The following week I brought old newspapers and box wrapping paper and quietly sat and made paper seedling pots, the themes of recycling and the connection to Peebles CAN had come out of conversations the previous week – I felt safe making something, rather than hovering round people and during the night I learnt more about the group and its staff from Heather one of the Youth Workers who joined me in making – demonstrating her creative talents and her sensitivity to helping me, involving me. It was like I was a new member of the group; there is a great sense of nuture, responding to individuals needs, sometimes this is lost as kids grow up. That evening we made enough to donate to Peebles CAN for their spring sowing season, I left feeling productive but still with lots of questions.

The following week I had brought paper to make mini books, but that week I helped make Halloween decorations and just chatted instead listening about the work that a small team of young people do to fund-raise for the group, finding out about the personal achievements of one young lady who has turned her life around and is now training as a hairdresser locally and has received an invitation to a competition in London. We were also treated to Dave’s amazing cooking – delicious. (Cooking, a passion of fully trained Chef Dave, is another way young people can be involved with #TYA’s Food Punks – from the beginning we had talked about them getting the opportunity to cater for the final Exhibition Private View, a great showcase for them.)

The last week in October I brought along the projector borrowed from Galashiels Works (another brilliant youth organisation) and ran a continuous slideshow of the words given in week one, the ‘unedited’ version. Along with some compilations of word clouds and other sketch ideas I had made with overlays of the #TYA words. The slideshow was without music as the room was filled with sounds – chat, music, cooking in progress. I sat that evening and wondered if anyone would even recognize their own words, it was a wonderful surprise to find people saw their own words and even knew (although it had been anonymous) other friends words. I had hesitated at the content of all the words – but censoring them never felt right and actually in abstraction all the words brought other meanings to mind relating to current issues and concerns for young people today. The majority of the words are overwhelmingly positive.

I have learnt a lot from my short time with #TYA and I have by no means covered all of my experience here, it’s a snapshot, a flavour of a community group who are deeply engaged with the young people in the area providing services to support them develop and channel energies into positive actions.
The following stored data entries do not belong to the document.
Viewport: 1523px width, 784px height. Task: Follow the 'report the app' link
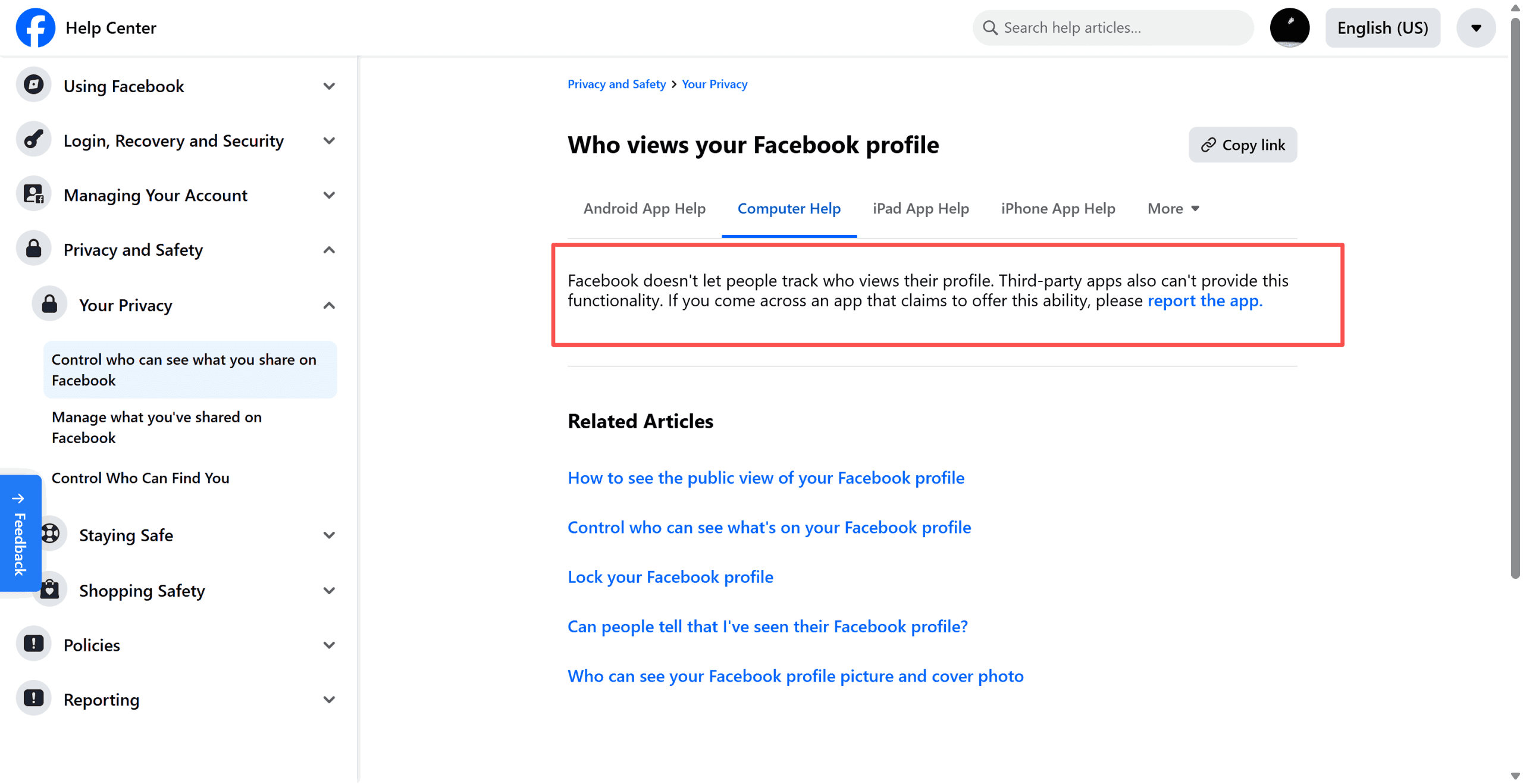[x=1204, y=301]
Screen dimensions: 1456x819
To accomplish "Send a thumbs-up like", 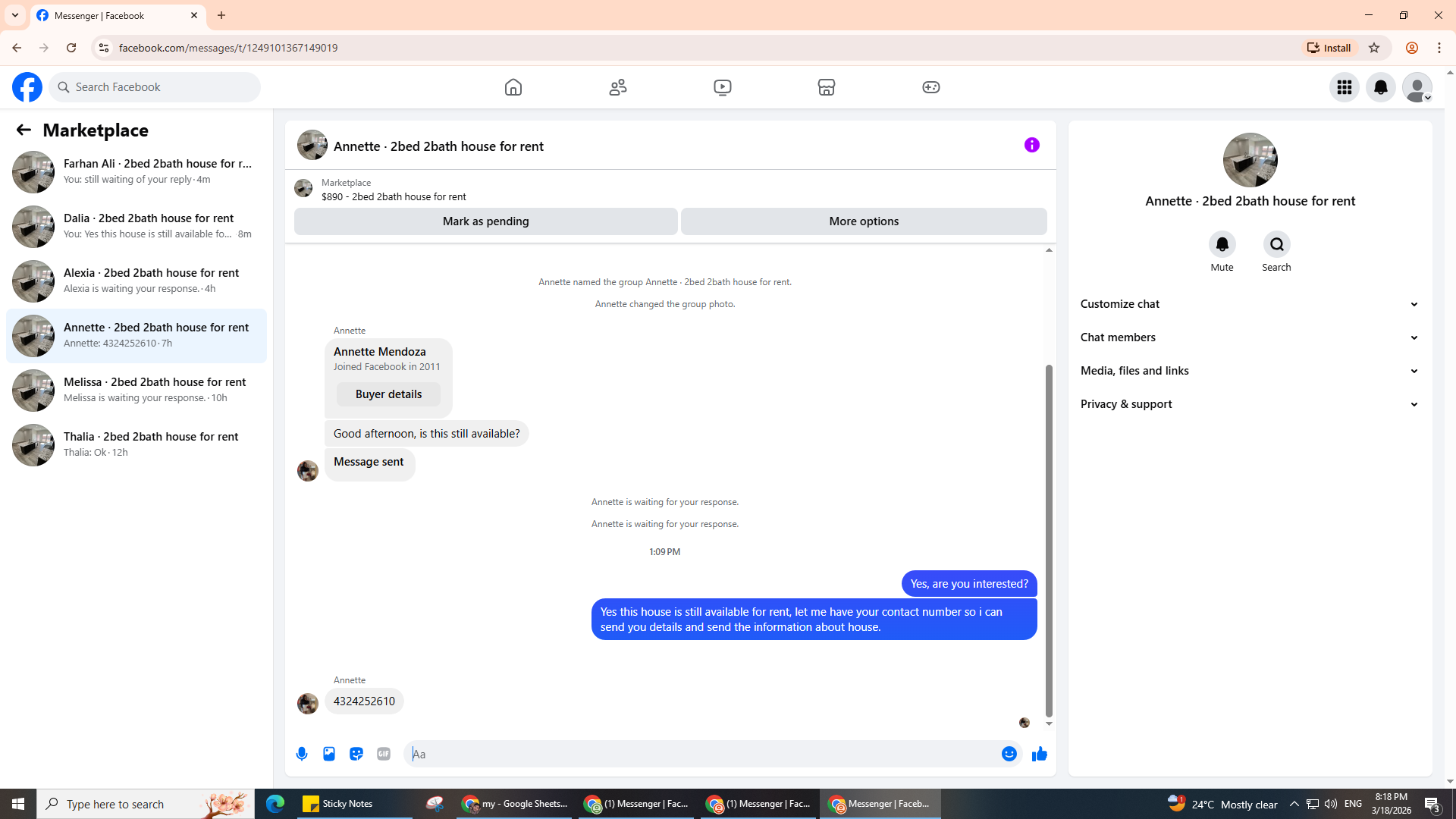I will point(1039,754).
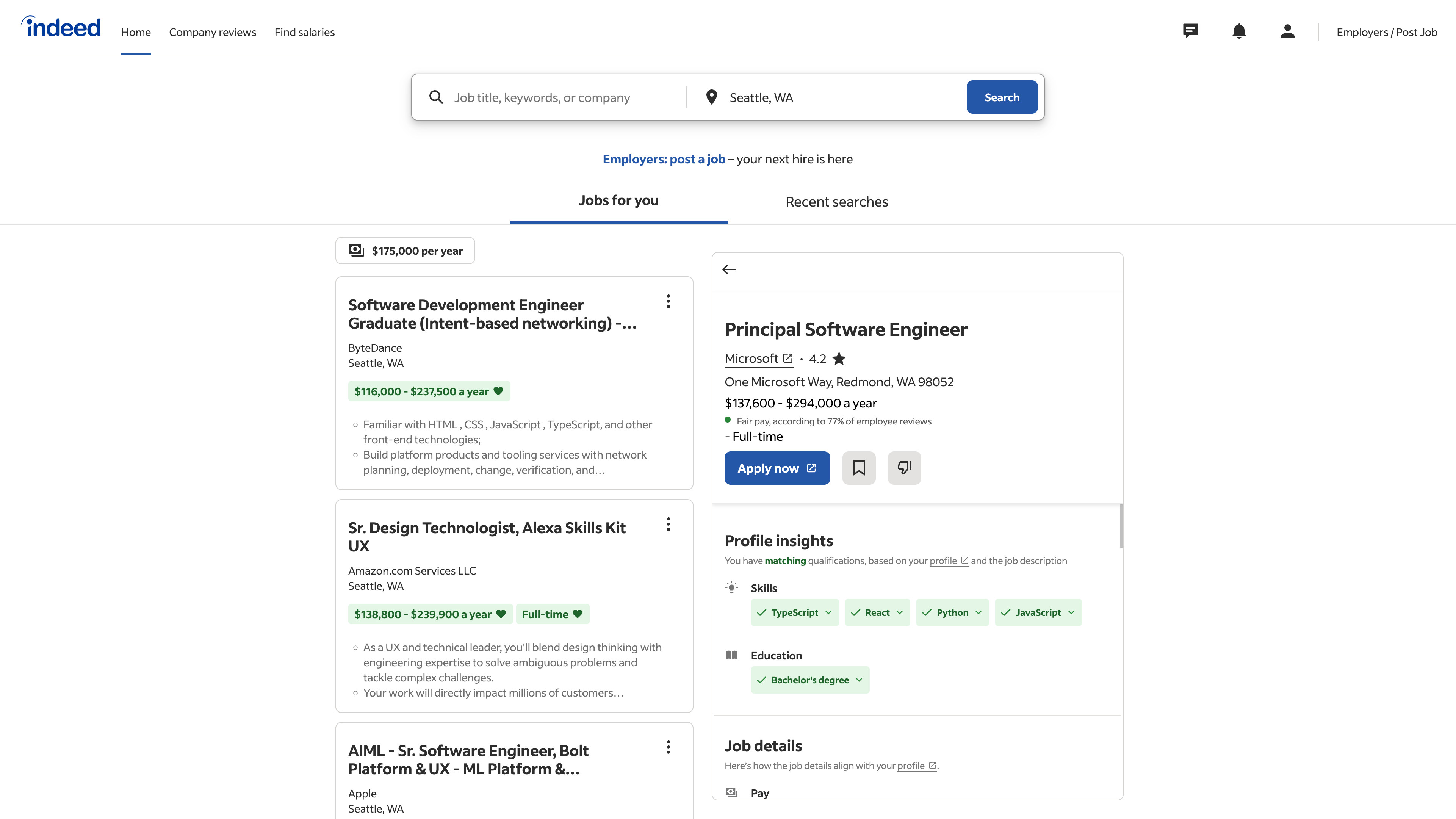The height and width of the screenshot is (819, 1456).
Task: Switch to the Recent searches tab
Action: click(836, 202)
I hope that my work reflects just some of my experiences.

The work I have made for this final exhibition stems from Dave’s ‘golden’ advise: advise which helps make #TYA such a successful organisation. The words that summed up the meaning of the #TYA to its young people is the center of the piece, along with the viewer’s own reflection: ‘getting involved becomes involving’. By immersing the viewer in the work, creating a moment between their own reflection and the words, I hope that the lasting influence will be to help provoke thought. The creation of space in which to think about what #TYA means; and hopefully remind the young people of the positive influences that can be gained from being involved.

Thank you very much to all at Tweeddale Youth Action – specifically to Dave and Heather, and all the young people I met at #TYA for such an enriching experience during the Working Perspectives Residence. I hope to get the opportunity to come back and see how your group develops.’